Sat 25 Oct, 2008
“War over the brain”
5:32 pm Comments (5) Filed under: Origins and ScienceTags: Materialism, Neuroscience
Amanda Gefter wrote in New Scientist on October, 22,
Could the next battleground in the ID movement’s war on science be the brain?
[Link: Creationists declare war over the brain - brain - 22 October 2008 - New Scientist]
Some key excerpts:
The article is riddled with words like “worry,” “attack,” “war,” “threat.” Gefter tried to make it seem such language comes from the non-material side primarily, but the effect of it all on materialist scientists shows clearly.
Clearly, while there is a genuine attempt to appropriate neuroscience, it will not influence US laws or education in the way that anti-evolution campaigns can because neuroscience is not taught as part of the core curriculum in state-funded schools. But as Andy Clark, professor of logic and metaphysics at the University of Edinburgh, UK, emphasises: “This is real and dangerous and coming our way.”
He and others worry because scientists have yet to crack the great mystery of how consciousness could emerge from firing neurons. “Progress in science is slow on many fronts,” says John Searle, a philosopher at the University of California, Berkeley. “We don’t yet have a cure for cancer, but that doesn’t mean cancer has spiritual causes.”
Gefter’s last word is,
What can scientists do? They have been criticised for not doing enough to teach the public about evolution. Maybe now they need a big pre-emptive push to engage people with the science of the brain – and help the public appreciate that the brain is no place to invoke the “God of the gaps”.
What can scientists do? Let’s back that question up a step. What can scientists do for what? What are they so concerned to protect? Just this, it seems: science’s hegemony on knowledge; its ownership of all explanations; its insistence that it is the sole source of information. Other than that, what threat does this pose science?
Well, yes, there’s more. Philosophy of mind “threatens” to show that material explanations are not entirely sufficient. That opens the door another crack for the dreaded Intelligent Design to enter.
Be afraid, materialist science. Be very afraid.

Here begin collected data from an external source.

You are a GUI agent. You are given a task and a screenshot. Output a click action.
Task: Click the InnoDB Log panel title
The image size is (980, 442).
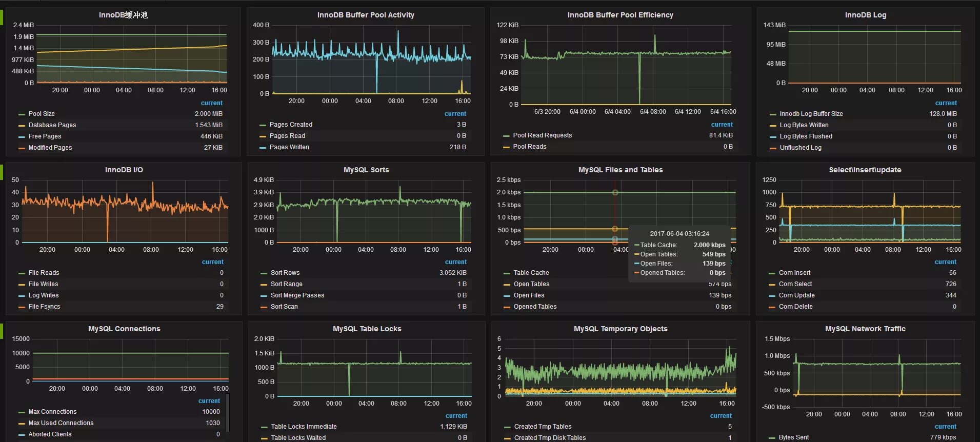[x=865, y=15]
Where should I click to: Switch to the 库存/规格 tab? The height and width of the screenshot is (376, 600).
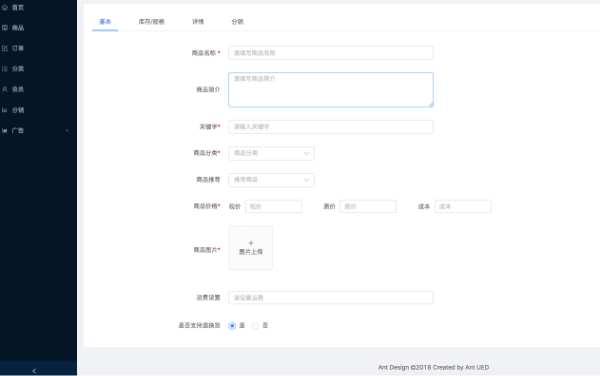pos(152,22)
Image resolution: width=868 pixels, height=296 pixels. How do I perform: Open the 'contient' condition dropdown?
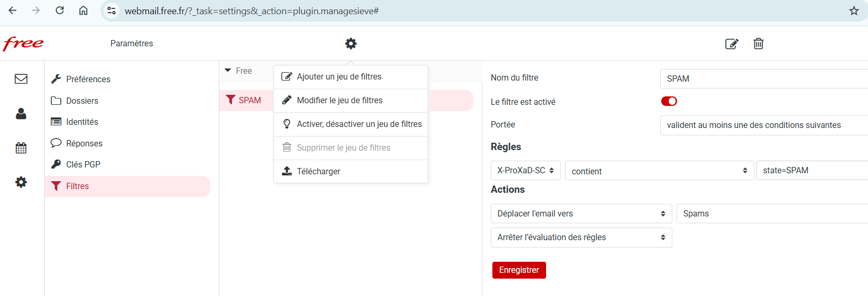pyautogui.click(x=660, y=171)
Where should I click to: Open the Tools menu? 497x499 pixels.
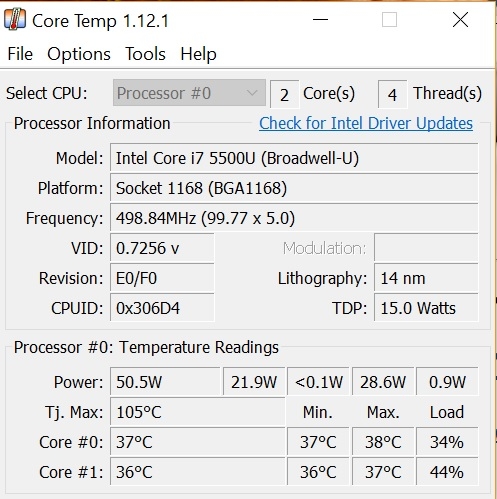pyautogui.click(x=145, y=54)
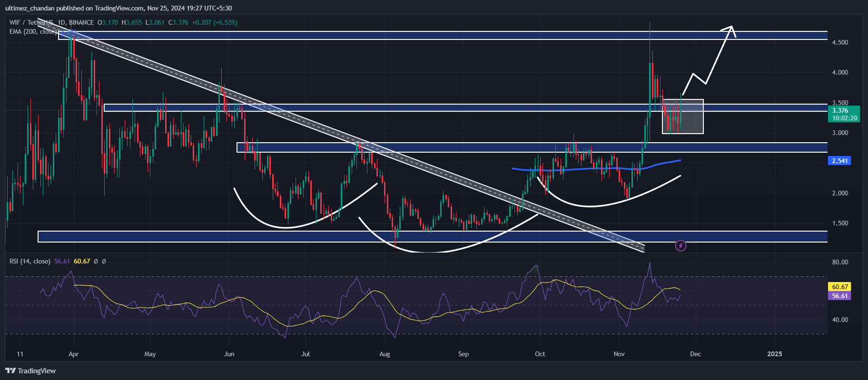Click the RSI (14, close) indicator legend
The width and height of the screenshot is (868, 380).
[x=30, y=261]
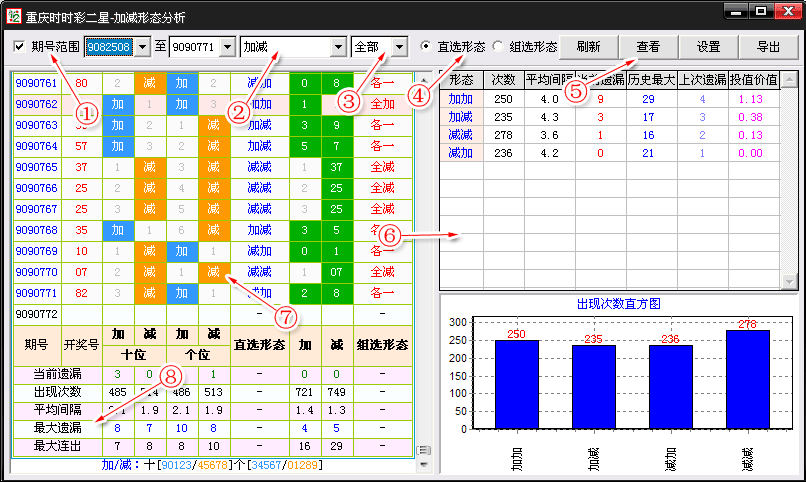Click the 形态 column header
The width and height of the screenshot is (806, 482).
point(461,80)
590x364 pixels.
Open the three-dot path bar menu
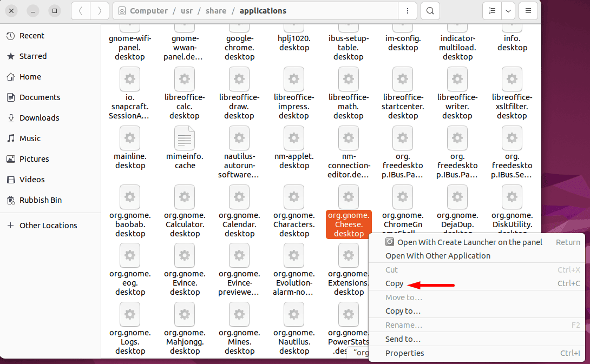click(x=407, y=10)
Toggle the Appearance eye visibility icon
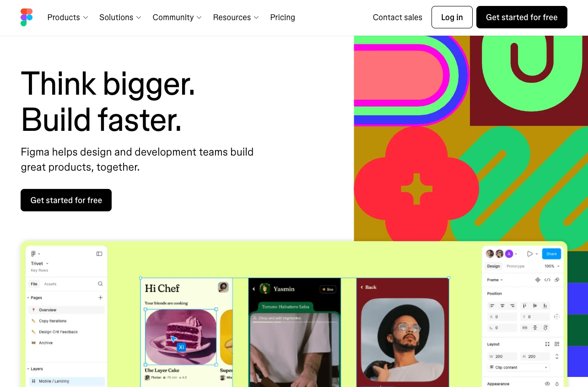The width and height of the screenshot is (588, 387). [x=547, y=384]
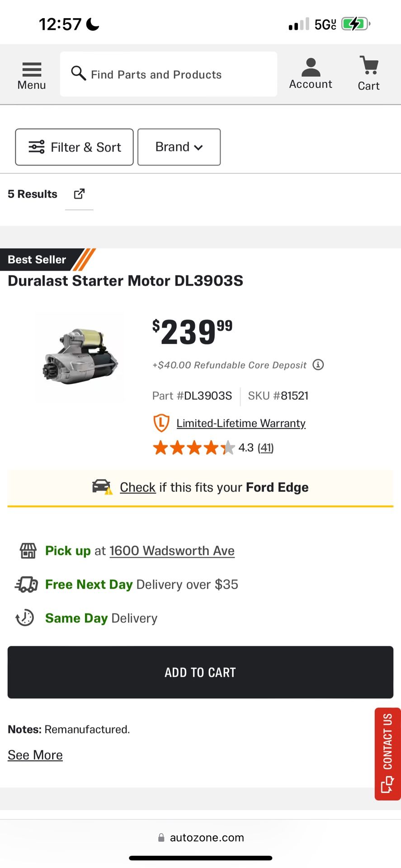Tap the core deposit info icon
The height and width of the screenshot is (868, 401).
pos(318,365)
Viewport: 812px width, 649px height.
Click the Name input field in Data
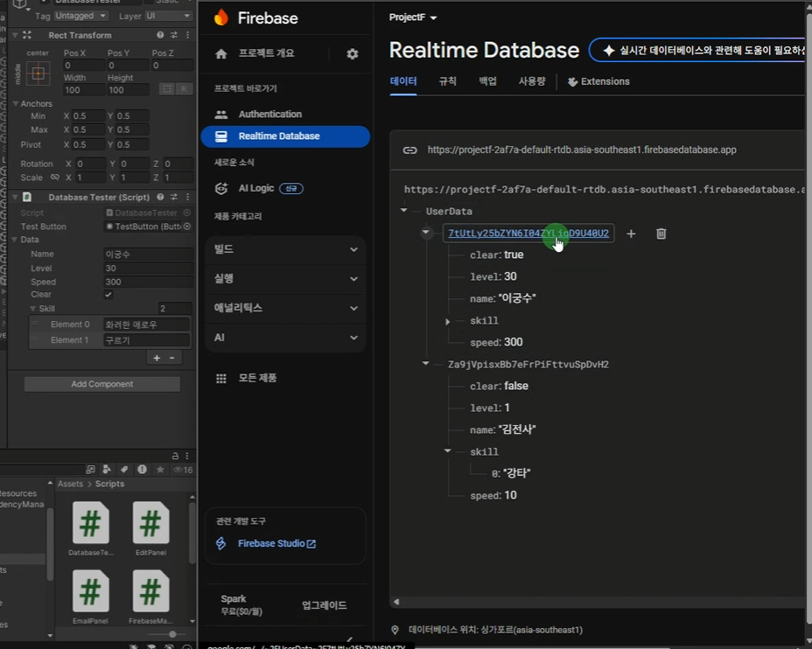coord(147,255)
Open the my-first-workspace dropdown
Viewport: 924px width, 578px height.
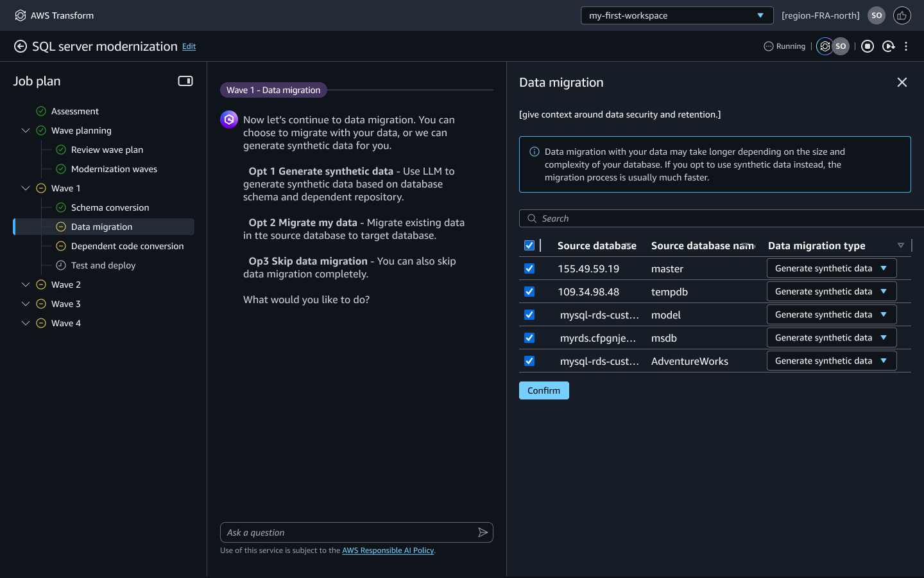pyautogui.click(x=676, y=15)
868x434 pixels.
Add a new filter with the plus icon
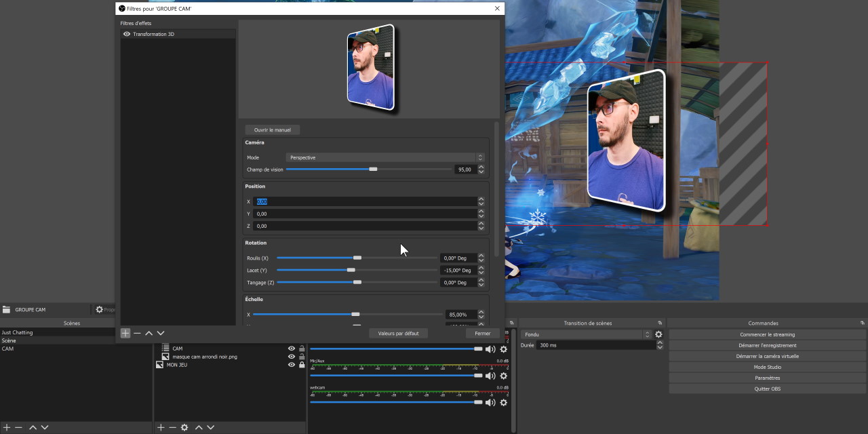coord(125,333)
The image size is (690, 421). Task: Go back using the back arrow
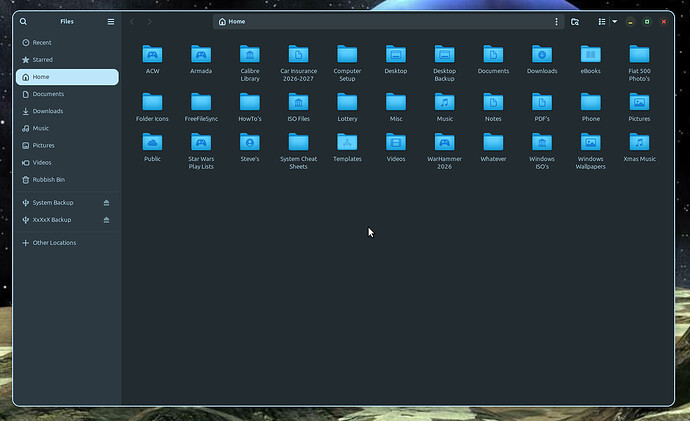point(132,21)
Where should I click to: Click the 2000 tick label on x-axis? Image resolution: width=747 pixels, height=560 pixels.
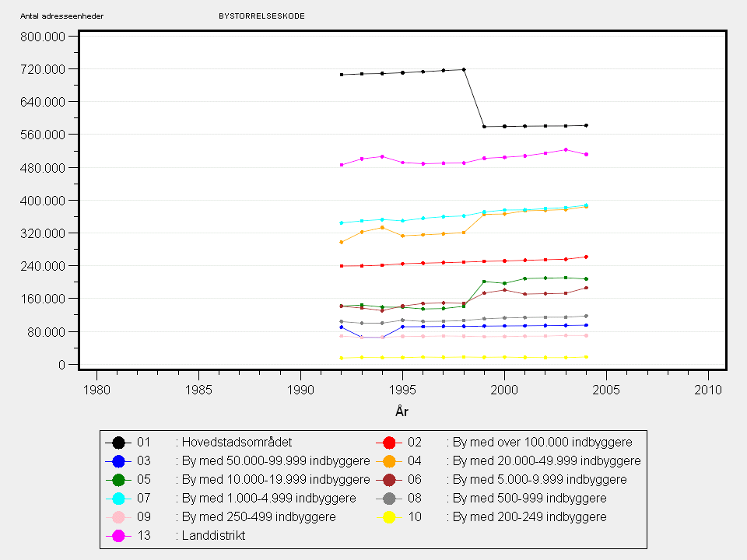tap(504, 388)
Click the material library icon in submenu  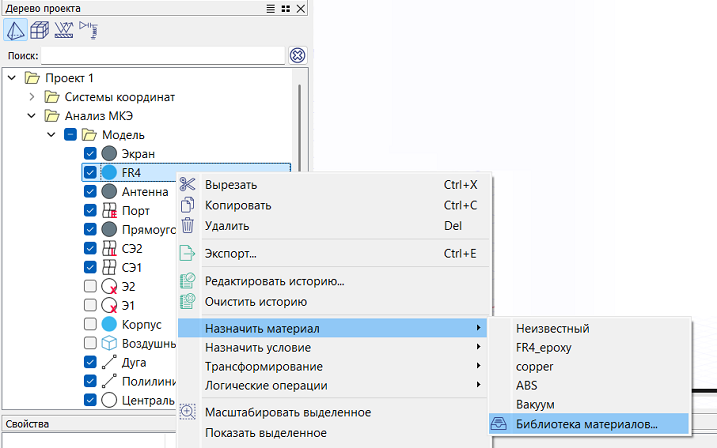pos(497,424)
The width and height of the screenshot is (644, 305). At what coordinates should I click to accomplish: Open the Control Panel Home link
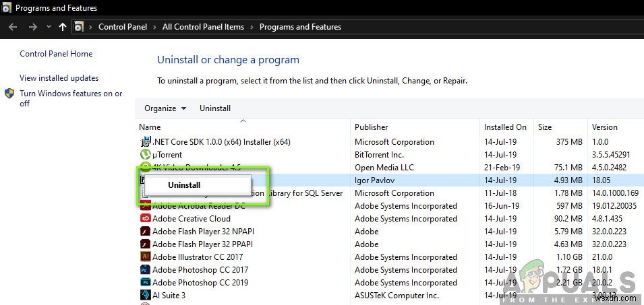pyautogui.click(x=56, y=54)
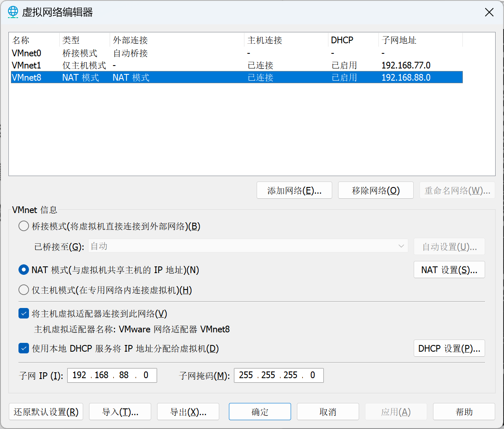The height and width of the screenshot is (429, 504).
Task: Open NAT 设置 dialog
Action: (x=449, y=270)
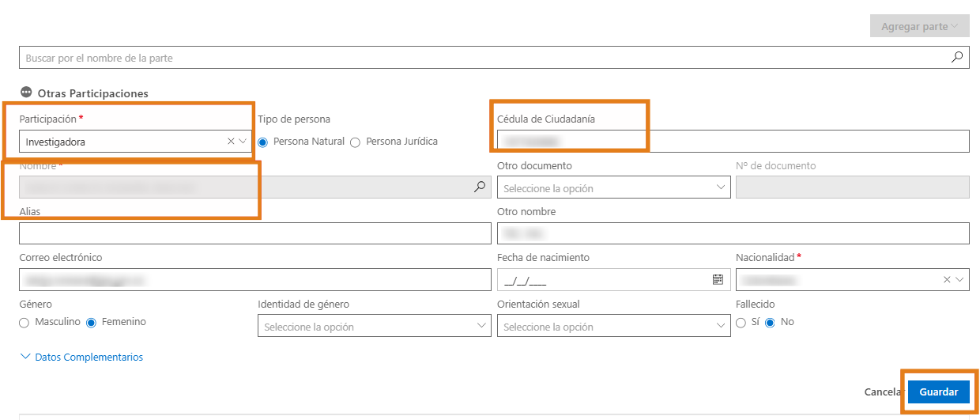
Task: Expand Datos Complementarios section
Action: pyautogui.click(x=81, y=358)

I’ll add this before closing: the Evangelical Philosophical Society has also responded to Gefter’s article on their blog, including several corrections of factual errors, and this from J.P. Moreland:
The simple truth is that in both science and philosophy, strict physicalist analysis of consciousness and the self have been breaking down since the mid-1980s. The problems with physicalism have nothing directly to do with theism; they follow from rigorous treatments of consciousness and the self as we know them to be. The real problem comes in trying to explain its origin and for this problem, naturalism in general and Darwinism in particular, are useless. In my view, the only two serious contenders are theism and panpsychism which, contrary to the musings of some, has throughout the history of philosophy been correctly taken as a rival to and not a specification of naturalism.
Angus Menuge also corrected Patricia Churchland’s assertion that non-material views of mind come from an argument from ignorance:
At any given time, scientists should infer the best current explanation of the available evidence, and right now, the best evidence from both neuroscience and rigorous philosophical analysis is that consciousness is not reducible to the physical. Churchland’s refusal to draw this inference is based not on evidence, but on what Karl Popper called “promissory materialism,” a reliance on the mere speculative possibility of a materialistic explanation. Since this attitude can be maintained indefinitely, it means that even if a non-materialist account is correct (and supported by overwhelming evidence), that inconvenient truth can always be ignored.